The hypothesis is that the observed activity may indicate an adversary attempting to exfiltrate data or establish a foothold through a suspicious HTTP connection to a known malicious domain. SOC teams should proactively hunt for this behavior in Azure Sentinel to identify potential early-stage compromises and prevent further lateral movement or data theft.
YARA Rule
rule LoggerModule
{
meta:
author = "Cylance"
date = "2014-12-02"
description = "http://cylance.com/opcleaver"
strings:
$s1 = "%s-%02d%02d%02d%02d%02d.r"
$s2 = "C:\\Users\\%s\\AppData\\Cookies\\"
condition:
all of them
}This YARA rule can be deployed in the following contexts:
This rule contains 2 string patterns in its detection logic.

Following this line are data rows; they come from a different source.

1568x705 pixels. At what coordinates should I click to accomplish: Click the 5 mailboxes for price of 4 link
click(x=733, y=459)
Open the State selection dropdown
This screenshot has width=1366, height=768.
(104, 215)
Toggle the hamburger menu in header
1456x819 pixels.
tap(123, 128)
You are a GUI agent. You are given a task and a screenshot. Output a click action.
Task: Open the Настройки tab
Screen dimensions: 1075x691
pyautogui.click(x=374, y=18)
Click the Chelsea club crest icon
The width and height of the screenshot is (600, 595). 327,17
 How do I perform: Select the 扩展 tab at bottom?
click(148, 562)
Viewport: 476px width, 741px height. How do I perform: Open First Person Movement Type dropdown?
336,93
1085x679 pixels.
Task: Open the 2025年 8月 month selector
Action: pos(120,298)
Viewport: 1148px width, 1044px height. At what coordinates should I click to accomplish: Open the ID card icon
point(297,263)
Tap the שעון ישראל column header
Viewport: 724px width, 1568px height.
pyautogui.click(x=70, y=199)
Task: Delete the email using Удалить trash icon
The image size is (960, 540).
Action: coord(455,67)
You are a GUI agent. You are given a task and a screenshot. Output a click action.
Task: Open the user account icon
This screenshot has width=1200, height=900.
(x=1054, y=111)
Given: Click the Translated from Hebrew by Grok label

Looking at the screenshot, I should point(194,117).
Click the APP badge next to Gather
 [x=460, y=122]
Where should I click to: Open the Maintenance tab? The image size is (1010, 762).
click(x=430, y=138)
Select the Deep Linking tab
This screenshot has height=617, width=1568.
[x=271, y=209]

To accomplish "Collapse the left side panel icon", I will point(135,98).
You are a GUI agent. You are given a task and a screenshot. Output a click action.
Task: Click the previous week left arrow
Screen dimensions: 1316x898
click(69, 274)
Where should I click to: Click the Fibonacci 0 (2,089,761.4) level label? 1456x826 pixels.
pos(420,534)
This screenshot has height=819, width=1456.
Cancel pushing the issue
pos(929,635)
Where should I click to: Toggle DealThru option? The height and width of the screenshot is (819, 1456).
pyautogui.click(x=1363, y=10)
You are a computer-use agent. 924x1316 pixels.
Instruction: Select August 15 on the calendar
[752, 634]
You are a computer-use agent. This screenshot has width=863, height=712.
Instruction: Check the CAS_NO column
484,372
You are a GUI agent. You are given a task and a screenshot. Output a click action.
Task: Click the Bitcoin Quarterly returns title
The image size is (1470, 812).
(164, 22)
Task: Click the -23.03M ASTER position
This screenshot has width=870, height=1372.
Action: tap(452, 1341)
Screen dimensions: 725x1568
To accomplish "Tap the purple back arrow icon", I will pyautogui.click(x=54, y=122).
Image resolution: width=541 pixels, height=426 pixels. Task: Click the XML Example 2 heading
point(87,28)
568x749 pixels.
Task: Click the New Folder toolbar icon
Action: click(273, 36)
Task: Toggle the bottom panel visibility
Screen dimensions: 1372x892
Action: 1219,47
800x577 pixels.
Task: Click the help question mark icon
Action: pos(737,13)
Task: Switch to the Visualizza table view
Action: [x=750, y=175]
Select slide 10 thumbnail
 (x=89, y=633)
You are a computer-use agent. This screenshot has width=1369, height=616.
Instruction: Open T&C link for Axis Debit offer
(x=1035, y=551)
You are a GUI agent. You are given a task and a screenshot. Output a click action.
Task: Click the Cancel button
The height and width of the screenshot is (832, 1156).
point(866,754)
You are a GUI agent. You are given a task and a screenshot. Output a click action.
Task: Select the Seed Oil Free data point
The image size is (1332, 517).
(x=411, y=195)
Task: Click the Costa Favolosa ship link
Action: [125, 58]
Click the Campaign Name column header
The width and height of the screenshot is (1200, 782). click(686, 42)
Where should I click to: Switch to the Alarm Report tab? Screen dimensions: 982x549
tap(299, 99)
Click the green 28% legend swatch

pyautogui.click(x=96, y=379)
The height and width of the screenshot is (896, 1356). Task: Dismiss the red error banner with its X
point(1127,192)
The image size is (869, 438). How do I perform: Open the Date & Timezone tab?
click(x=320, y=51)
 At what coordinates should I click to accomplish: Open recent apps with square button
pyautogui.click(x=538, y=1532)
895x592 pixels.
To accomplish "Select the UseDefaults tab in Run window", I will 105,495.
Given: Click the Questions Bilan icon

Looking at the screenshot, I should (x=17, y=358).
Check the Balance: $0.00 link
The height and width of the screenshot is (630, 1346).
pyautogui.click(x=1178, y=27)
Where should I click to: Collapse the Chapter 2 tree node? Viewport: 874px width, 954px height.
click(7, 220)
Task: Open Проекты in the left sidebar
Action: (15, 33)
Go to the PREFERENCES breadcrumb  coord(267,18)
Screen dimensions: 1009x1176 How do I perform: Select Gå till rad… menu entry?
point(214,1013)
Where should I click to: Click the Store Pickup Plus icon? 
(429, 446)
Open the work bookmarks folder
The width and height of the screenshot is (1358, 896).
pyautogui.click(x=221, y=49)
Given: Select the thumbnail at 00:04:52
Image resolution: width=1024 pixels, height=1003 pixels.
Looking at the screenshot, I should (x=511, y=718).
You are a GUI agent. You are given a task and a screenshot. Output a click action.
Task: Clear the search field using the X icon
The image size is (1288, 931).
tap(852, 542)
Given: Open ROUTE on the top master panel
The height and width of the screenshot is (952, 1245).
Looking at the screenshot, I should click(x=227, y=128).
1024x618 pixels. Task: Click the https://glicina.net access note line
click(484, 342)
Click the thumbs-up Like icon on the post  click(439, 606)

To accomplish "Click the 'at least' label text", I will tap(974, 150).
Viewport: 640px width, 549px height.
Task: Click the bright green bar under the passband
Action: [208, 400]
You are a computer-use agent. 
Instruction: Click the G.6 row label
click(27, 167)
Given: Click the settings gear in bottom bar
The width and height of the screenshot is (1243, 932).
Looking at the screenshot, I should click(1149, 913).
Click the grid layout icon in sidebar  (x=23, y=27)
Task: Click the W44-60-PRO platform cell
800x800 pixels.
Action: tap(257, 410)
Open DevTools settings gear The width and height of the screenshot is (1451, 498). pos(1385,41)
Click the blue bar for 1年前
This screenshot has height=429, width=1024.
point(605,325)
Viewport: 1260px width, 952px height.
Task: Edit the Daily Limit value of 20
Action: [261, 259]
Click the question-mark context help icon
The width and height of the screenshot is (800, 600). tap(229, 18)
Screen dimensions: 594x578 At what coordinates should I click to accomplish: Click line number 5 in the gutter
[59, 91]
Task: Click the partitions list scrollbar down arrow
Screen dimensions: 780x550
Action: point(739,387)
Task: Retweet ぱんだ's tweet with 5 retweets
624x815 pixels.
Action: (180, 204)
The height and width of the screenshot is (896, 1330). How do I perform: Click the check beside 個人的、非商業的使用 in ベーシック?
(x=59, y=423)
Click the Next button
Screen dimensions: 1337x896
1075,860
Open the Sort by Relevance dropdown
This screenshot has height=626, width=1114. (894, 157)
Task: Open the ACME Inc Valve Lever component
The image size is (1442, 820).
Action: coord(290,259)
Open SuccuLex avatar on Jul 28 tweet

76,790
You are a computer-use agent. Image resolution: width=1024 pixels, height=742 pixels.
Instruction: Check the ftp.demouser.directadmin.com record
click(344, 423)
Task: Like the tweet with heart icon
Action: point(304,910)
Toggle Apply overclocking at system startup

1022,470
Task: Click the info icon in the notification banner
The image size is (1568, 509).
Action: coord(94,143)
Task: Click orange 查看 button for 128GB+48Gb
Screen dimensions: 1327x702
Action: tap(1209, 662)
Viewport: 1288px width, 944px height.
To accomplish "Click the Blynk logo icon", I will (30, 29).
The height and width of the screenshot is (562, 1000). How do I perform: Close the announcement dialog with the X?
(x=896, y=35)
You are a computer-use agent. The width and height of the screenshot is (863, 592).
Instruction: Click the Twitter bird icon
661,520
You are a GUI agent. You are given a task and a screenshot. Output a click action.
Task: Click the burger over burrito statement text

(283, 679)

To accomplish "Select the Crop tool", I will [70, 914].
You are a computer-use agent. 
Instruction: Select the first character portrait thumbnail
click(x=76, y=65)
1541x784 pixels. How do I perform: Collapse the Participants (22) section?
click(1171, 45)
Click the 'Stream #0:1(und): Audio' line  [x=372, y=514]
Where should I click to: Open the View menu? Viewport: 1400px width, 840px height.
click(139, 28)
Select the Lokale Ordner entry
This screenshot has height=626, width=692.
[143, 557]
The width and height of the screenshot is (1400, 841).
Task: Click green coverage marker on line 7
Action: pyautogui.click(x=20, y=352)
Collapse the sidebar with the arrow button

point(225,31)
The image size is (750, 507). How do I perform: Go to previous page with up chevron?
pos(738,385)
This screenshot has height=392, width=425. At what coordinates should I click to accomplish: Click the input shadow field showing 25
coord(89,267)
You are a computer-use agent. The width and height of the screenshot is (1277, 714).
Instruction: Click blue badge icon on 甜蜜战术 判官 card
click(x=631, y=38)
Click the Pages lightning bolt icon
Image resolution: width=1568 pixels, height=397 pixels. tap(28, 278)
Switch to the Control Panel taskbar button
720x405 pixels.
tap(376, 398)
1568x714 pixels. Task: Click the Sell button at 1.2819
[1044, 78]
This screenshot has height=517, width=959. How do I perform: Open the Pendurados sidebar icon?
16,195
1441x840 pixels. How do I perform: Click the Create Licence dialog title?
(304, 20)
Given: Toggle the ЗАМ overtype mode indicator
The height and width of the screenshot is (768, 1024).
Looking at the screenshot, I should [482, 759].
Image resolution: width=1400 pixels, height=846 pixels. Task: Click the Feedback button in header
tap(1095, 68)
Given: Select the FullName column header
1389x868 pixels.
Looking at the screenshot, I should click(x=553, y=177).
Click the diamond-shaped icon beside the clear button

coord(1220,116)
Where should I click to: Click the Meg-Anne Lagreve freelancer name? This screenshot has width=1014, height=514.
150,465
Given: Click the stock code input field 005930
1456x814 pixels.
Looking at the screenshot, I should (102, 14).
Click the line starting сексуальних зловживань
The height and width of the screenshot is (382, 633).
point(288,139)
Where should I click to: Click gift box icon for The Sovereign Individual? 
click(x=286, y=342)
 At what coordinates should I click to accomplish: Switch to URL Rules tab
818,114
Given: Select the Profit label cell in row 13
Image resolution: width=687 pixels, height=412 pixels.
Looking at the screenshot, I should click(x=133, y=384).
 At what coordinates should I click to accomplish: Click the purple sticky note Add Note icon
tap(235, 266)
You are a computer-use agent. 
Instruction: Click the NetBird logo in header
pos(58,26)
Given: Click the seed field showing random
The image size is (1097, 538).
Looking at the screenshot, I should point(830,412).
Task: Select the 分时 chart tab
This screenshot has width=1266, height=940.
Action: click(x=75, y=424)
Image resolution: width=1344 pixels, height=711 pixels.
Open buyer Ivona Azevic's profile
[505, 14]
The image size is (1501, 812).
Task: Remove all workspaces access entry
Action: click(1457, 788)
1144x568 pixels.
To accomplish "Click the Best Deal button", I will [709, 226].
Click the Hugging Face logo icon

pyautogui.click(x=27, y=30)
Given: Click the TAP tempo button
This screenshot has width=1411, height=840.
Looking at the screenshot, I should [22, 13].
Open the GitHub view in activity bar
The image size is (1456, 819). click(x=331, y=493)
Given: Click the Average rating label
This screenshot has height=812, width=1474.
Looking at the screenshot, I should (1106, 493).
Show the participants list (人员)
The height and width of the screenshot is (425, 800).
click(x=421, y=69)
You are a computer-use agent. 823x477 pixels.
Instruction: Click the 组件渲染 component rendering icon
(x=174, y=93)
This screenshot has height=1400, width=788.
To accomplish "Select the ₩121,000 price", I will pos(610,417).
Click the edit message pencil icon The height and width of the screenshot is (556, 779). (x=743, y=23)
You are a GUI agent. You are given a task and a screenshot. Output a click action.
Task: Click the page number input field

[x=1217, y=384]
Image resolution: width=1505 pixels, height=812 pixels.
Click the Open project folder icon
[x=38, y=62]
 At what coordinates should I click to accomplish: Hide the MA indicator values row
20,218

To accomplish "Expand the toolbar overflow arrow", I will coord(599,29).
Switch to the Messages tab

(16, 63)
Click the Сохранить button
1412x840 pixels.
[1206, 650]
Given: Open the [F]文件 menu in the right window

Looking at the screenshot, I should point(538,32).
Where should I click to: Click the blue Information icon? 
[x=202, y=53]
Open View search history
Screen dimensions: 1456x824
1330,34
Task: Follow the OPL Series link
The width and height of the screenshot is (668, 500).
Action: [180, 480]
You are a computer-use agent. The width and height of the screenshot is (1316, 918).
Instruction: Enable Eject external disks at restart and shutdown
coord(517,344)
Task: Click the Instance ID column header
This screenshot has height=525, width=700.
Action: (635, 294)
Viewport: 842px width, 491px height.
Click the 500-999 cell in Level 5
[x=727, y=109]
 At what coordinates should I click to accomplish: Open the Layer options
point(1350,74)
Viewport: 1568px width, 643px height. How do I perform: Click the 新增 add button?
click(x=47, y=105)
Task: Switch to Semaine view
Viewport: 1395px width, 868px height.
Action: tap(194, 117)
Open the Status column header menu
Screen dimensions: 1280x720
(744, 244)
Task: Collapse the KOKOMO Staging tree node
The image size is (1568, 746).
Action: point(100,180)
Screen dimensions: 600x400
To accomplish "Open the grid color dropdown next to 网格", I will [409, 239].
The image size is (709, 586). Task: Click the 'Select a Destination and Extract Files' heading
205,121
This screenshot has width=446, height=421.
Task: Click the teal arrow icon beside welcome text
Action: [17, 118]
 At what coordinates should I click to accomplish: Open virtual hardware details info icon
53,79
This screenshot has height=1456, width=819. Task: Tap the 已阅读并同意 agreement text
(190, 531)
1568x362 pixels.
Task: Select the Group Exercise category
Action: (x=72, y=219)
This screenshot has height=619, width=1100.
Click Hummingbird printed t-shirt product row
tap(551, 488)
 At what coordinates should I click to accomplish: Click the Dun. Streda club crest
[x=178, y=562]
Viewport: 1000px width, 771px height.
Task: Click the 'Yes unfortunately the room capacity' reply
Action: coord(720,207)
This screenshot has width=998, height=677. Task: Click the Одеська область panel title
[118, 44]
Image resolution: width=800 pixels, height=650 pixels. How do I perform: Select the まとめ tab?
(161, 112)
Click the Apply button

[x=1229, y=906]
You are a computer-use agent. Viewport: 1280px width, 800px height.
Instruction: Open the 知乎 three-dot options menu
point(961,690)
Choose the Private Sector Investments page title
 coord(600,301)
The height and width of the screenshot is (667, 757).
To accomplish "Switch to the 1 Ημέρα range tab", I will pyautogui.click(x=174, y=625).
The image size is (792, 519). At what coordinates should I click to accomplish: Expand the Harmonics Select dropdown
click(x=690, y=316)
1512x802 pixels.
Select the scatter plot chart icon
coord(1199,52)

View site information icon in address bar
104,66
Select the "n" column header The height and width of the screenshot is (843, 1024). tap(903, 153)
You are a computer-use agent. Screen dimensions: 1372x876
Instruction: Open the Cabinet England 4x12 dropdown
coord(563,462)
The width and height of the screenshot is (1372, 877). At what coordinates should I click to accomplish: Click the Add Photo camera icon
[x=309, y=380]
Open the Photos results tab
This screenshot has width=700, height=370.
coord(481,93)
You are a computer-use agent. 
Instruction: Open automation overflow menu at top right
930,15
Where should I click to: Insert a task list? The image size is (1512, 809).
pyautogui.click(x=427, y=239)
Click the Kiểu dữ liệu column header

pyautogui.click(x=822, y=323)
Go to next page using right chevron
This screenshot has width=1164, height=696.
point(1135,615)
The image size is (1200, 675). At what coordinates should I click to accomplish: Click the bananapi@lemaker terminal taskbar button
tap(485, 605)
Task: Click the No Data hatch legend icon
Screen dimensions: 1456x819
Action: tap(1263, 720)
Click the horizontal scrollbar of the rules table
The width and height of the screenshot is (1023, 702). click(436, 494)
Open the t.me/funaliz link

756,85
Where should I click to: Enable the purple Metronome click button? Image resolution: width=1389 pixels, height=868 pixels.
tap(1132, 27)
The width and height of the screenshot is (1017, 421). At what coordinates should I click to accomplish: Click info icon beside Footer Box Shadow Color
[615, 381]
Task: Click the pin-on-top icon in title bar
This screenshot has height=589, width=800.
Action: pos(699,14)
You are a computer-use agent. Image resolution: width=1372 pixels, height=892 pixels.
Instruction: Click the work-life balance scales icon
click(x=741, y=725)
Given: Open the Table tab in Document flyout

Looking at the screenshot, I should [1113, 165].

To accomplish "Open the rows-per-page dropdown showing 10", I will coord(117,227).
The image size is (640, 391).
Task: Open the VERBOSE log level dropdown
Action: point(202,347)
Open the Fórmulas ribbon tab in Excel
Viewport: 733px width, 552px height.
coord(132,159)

Scenario: A system administrator is using Cylance Protect to scan a system for malware.
Filter/Exclusion: Exclude processes where the parent process is cylance.exe or cylanceprotect.exe.
Scenario: A scheduled job runs PowerShell scripts to automate system maintenance tasks.
Filter/Exclusion: Exclude processes with the command line containing powershell.exe -Command and a known maintenance script path.
Scenario: A Windows Task Scheduler job is configured to run a legitimate SQL Server Agent job that connects to a database.
Filter/Exclusion: Exclude processes where the command line includes sqlcmd or sqlagent.exe.
Scenario: A Windows Update installation is in progress, and the update process is executing a temporary script.
Filter/Exclusion: Exclude processes with the command line containing wusa.exe or WindowsUpdate.exe.
Scenario: A Docker container is running a legitimate application, and the container process is interacting with the host system.
Filter/Exclusion: Exclude processes where the command line includes docker or the process is running inside a container (container_id is known).